▶ **Zu erledigen**
**a.** Übersetze diesen Satz aus dem Textauszug zur Wirtschaftlichkeitsprüfung ins Englische: „In diesem Schreiben wird noch keine Maßnahme wegen Unwirtschaftlichkeit festgesetzt.“
**b.** Gib aus dem Textauszug zur Wirtschaftlichkeitsprüfung den Abschnitt wortgetreu wieder, beginnend bei "Eine Wirtschaftlichkeitsprüfung wurde" und endend bei "nun zu tun?".
**c.** Schreibe den Textauszug zur Wirtschaftlichkeitsprüfung im Anschluss an seinen letzten Satz weiter.

▶ **Textauszug**

Eine Wirtschaftlichkeitsprüfung wurde eingeleitet

Wirtschaftlichkeitsprüfungen beginnen grundsätzlich damit, dass dem Vertragsarzt mitgeteilt wird, dass gegen ihn von Amts wegen oder auf Antrag hin eine Wirtschaftlichkeitsprüfung eingeleitet wurde. Meistens erhält der Vertragsarzt ein persönliches Schreiben vom Prüfungsausschuss, in dem zum Beispiel im Falle einer Durchschnittsprüfung darauf hingewiesen wird, dass er im Quartal X/Y den Vergleichswert der Fachgruppe um einen bestimmten Prozentsatz überschritten habe. In diesem Schreiben wird noch keine Maßnahme wegen Unwirtschaftlichkeit festgesetzt.

Was ist nun zu tun?

In dem Schreiben wird der betroffene Vertragsarzt auf die Möglichkeit hingewiesen, zu der behaupteten Überschreitung eine schriftliche Stellungnahme abzugeben, die fast immer an eine Frist (in der Regel zwischen 3 und 4 Wochen) geknüpft ist. Diese Möglichkeit der Stellungnahme sollte auf keinen Fall ungenutzt bleiben! Das Ziel des betroffenen Vertragsarztes muss in diesem frühen Verfahrensstadium sein, die Wirtschaftlichkeit seines Verhaltens darzulegen und damit schon an dieser Stelle das Verfahren zu beenden.

▶ **Quellenangaben**
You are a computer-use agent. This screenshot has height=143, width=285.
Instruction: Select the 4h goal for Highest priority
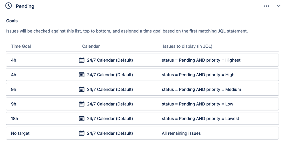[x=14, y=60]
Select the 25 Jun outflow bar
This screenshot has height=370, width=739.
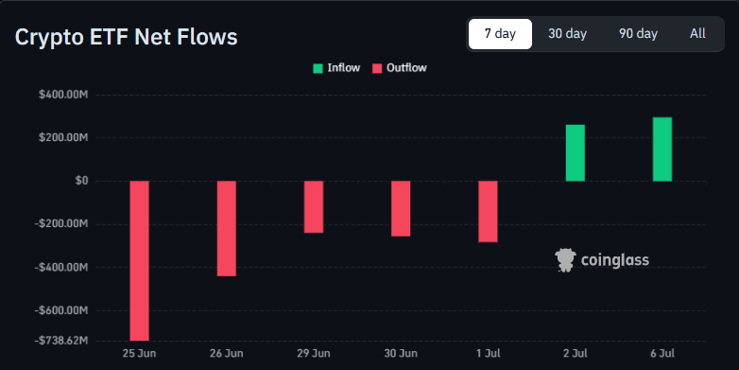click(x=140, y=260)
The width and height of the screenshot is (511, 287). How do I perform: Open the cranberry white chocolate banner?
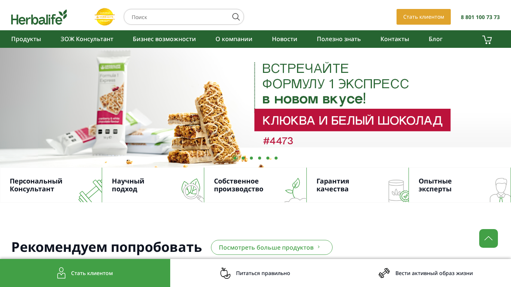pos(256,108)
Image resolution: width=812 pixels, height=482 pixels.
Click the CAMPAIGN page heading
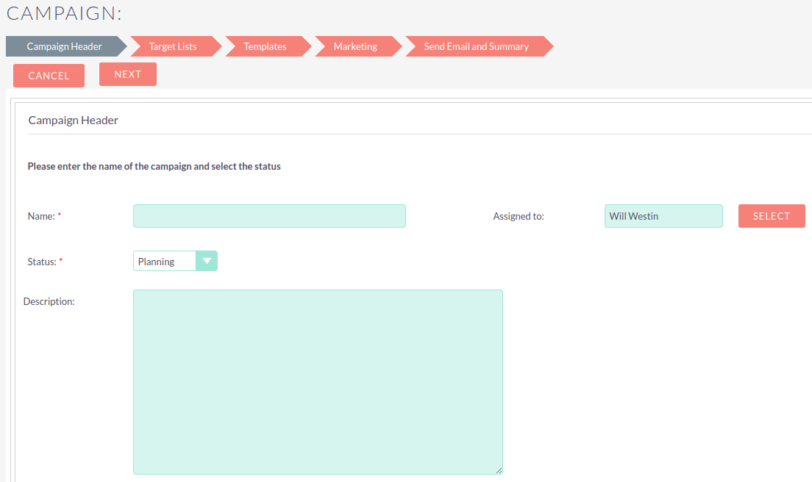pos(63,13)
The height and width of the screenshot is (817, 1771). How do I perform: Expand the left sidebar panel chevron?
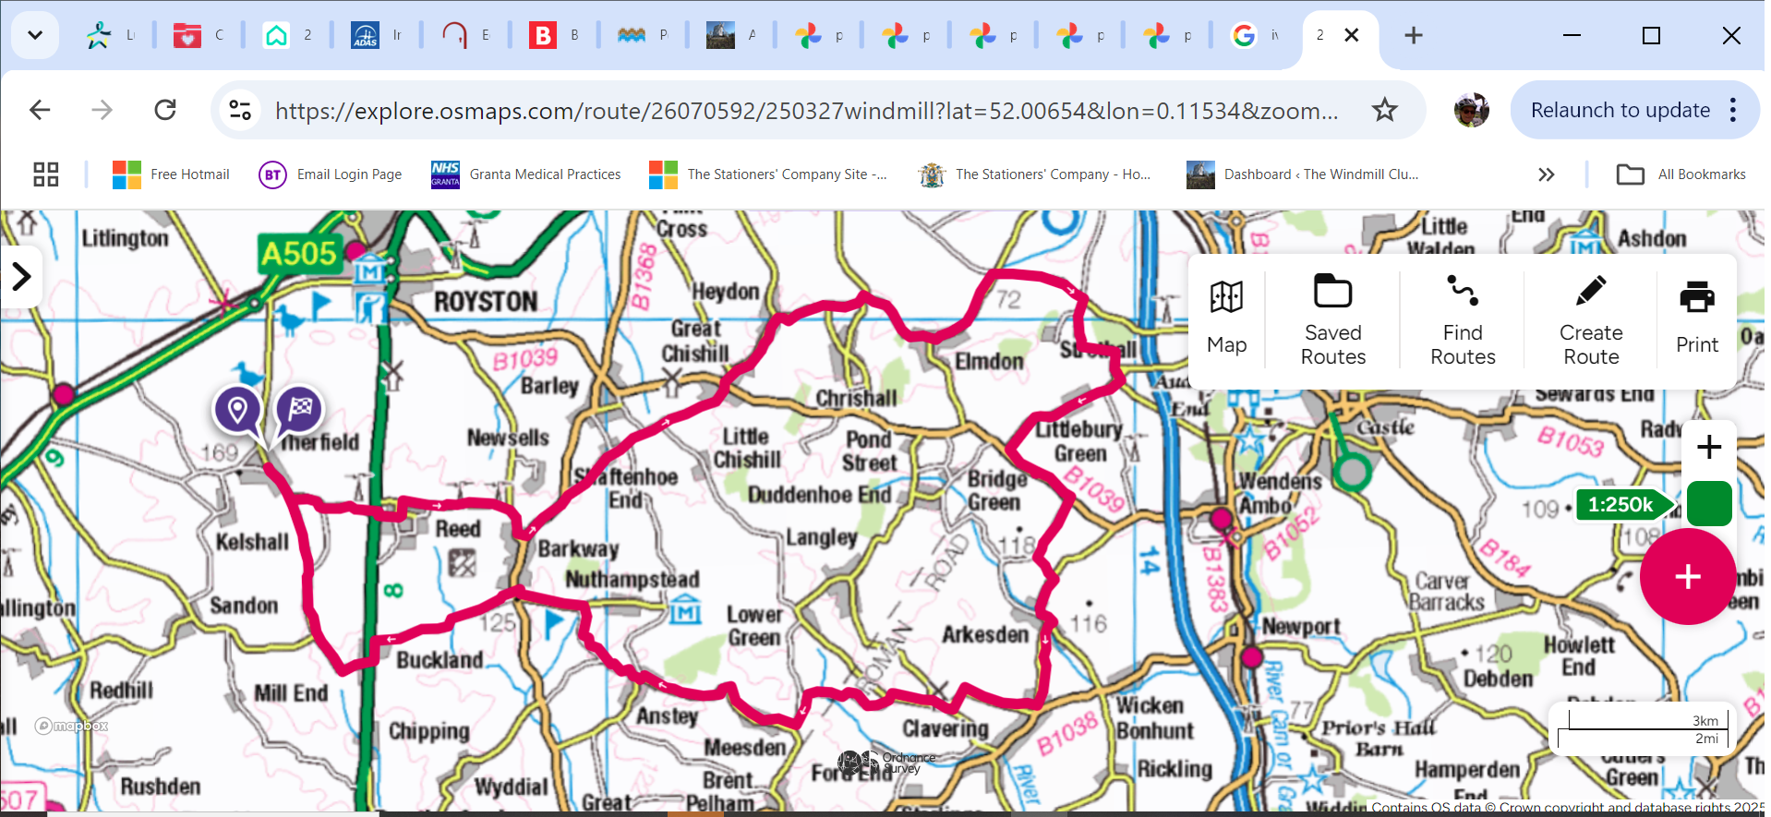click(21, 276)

▶ **Lösungen**
**a.** No measure on grounds of inefficiency is imposed yet in this letter.

**b.**
Eine Wirtschaftlichkeitsprüfung wurde eingeleitet

Wirtschaftlichkeitsprüfungen beginnen grundsätzlich damit, dass dem Vertragsarzt mitgeteilt wird, dass gegen ihn von Amts wegen oder auf Antrag hin eine Wirtschaftlichkeitsprüfung eingeleitet wurde. Meistens erhält der Vertragsarzt ein persönliches Schreiben vom Prüfungsausschuss, in dem zum Beispiel im Falle einer Durchschnittsprüfung darauf hingewiesen wird, dass er im Quartal X/Y den Vergleichswert der Fachgruppe um einen bestimmten Prozentsatz überschritten habe. In diesem Schreiben wird noch keine Maßnahme wegen Unwirtschaftlichkeit festgesetzt.

Was ist nun zu tun?

**c.**
Ausschluss von Argumenten (Präklusion)

Abgesehen davon ist zu berücksichtigen, dass nur im Verfahren vor den Prüfungs- und Beschwerdeausschüssen Praxisbesonderheiten und kompensatorische Einsparungen vorgetragen werden dürfen! Werden derartige Einwendungen erstmals im Gerichtsverfahren erhoben, so bleiben sie nach anerkannter bundessozialgerichtlicher Rechtsprechung unberücksichtigt - und zwar auch dann, wenn sie zutreffen und geeignet wären, statistische Auffälligkeiten zu rechtfertigen! Jeder Vertragsarzt hat somit im Verfahren zur Überprüfung der Wirtschaftlichkeit eine Mitwirkungspflicht! Bevor er aber eine Stellungnahme abgeben kann, muss der Vertragsarzt klären, in welchem Bereich seiner ärztlichen Tätigkeit er auffällig geworden ist: handelt es sich um eine Überschreitung bezüglich der ärztlichen Behandlungsweise oder der ärztlichen Verordnungsweise? Je nachdem ist darzulegen, warum die vorgenommenen ärztlichen Behandlungen der Patienten beziehungsweise deren Versorgung mit Arzneimitteln in dem betreffenden Quartal oder Jahr wirtschaftlich waren.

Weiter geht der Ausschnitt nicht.